Strawberry Freezer Jam Recipe
Enjoy the great taste of summer year-round with this quick, no-cook strawberry freezer jam that is delicious on toast or pancakes. When you open a new jar, start thawing the next jar in the refrigerator. This jam goes fast!
Overview
Total time: 10 M
Servings: 80
Calories: 25
Ingredients
- 2 lbs. frozen strawberries hulled
- 2 cups granulated sugar
- 2 tbsp. fresh lemon juice
- 3 oz. liquid pectin
Nutritional Information
- Serving Size: 1 tbsp.
- Fat: 0g
- Saturated Fat: 0g
- Cholesterol: 0mg
- Sodium: 0mg
- Carbohydrates: 6g
- Fiber: 0g
- Sugar: 6g
- Protein: 0g
Instructions
- Add ½ of strawberries and all of sugar to WildSide+ jar. Secure lid and select "Sauces." Let mixture stand for 5 minutes.

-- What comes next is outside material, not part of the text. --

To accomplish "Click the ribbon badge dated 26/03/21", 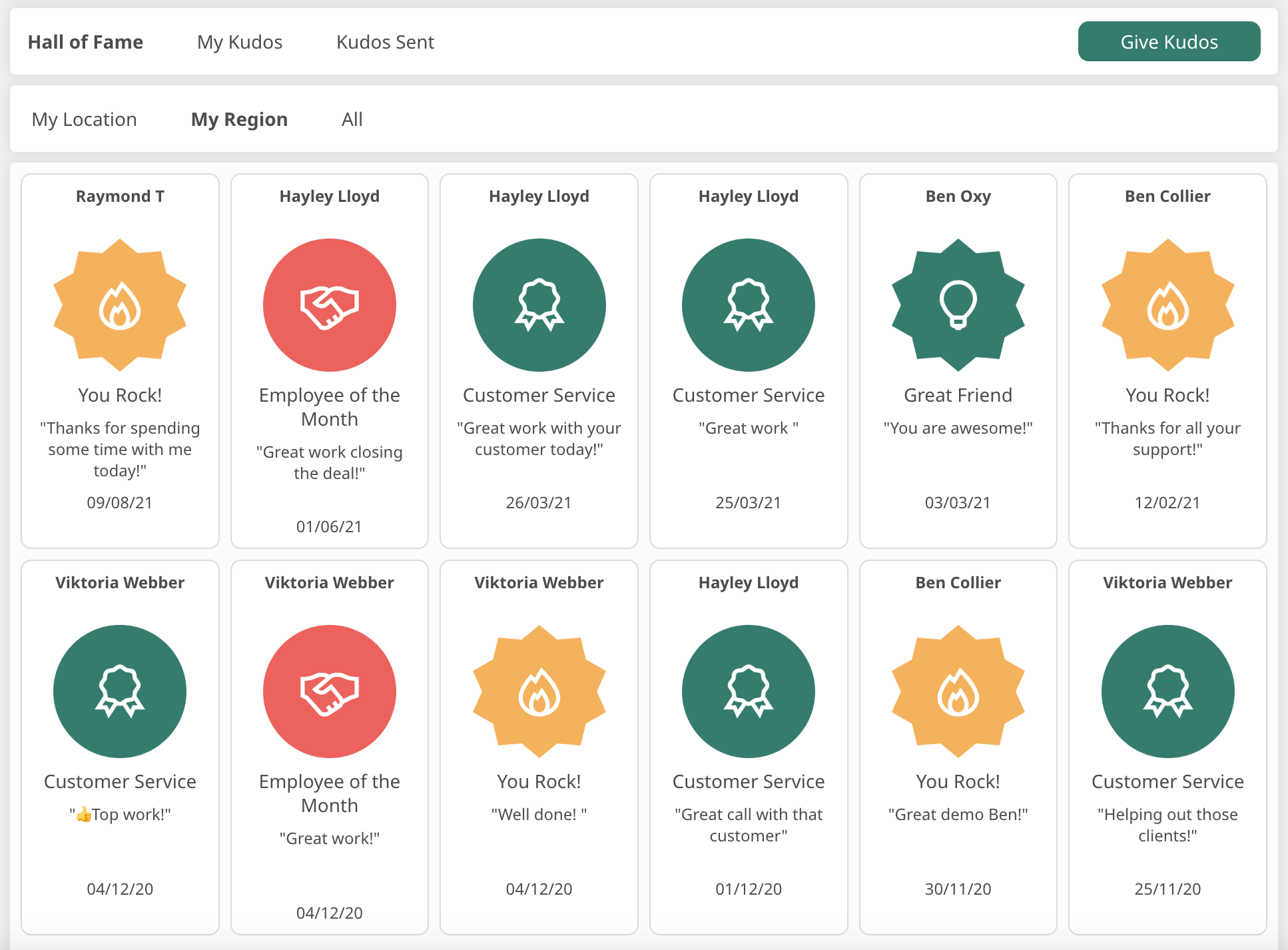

- Add other ½ of strawberries and secure lid. Press "Pulse" 4–6 times to crush strawberries.
- Add lemon juice and pectin. Secure lid and pulse 1–2 times.
- Let jam stand for 5 minutes. Pour into clean plastic containers or glass freezer jars.
- Store in refrigerator for 24 hours or until set. Refrigerate up to 3 weeks, or freeze up to 1 year.
Notes
Try different tender fruits, such as other berries, peaches, cherries, and apricots.
Luke – I’m no expert, but I just looked it up on sbcanning.com, and I don’t think you can substitute unless you boil the mixture after adding the powdered pectin. The boiling activates the powder into gel. Here’s what it says: Powdered versions must be added then boiled again for some period of time to activate the gel process. Most recipes that are a “clear” jelly will ask for the liquid version so that there is no visible change to the recipe. Some jams require a liquid version as well.
Mine was very thin. Any way to fix this?
If I wanted to make this strawberry rhubarb jam could I substitute half the strawberries for rhubarb and would I have to cook the rhubarb?
Hi Renee, yes, you can substitute the rhubarb. As to whether or not you should cook it, that depends… do you like the taste of rhubarb without being cooked or do you like the taste better when it’s cooked? It would be very crunchy without cooking the rhubarb.
You can buy freezer jam pectin powder that does not require boiling. I use it all the time. I don’t think it would be a 1:1 substitution, but instructions are on the package.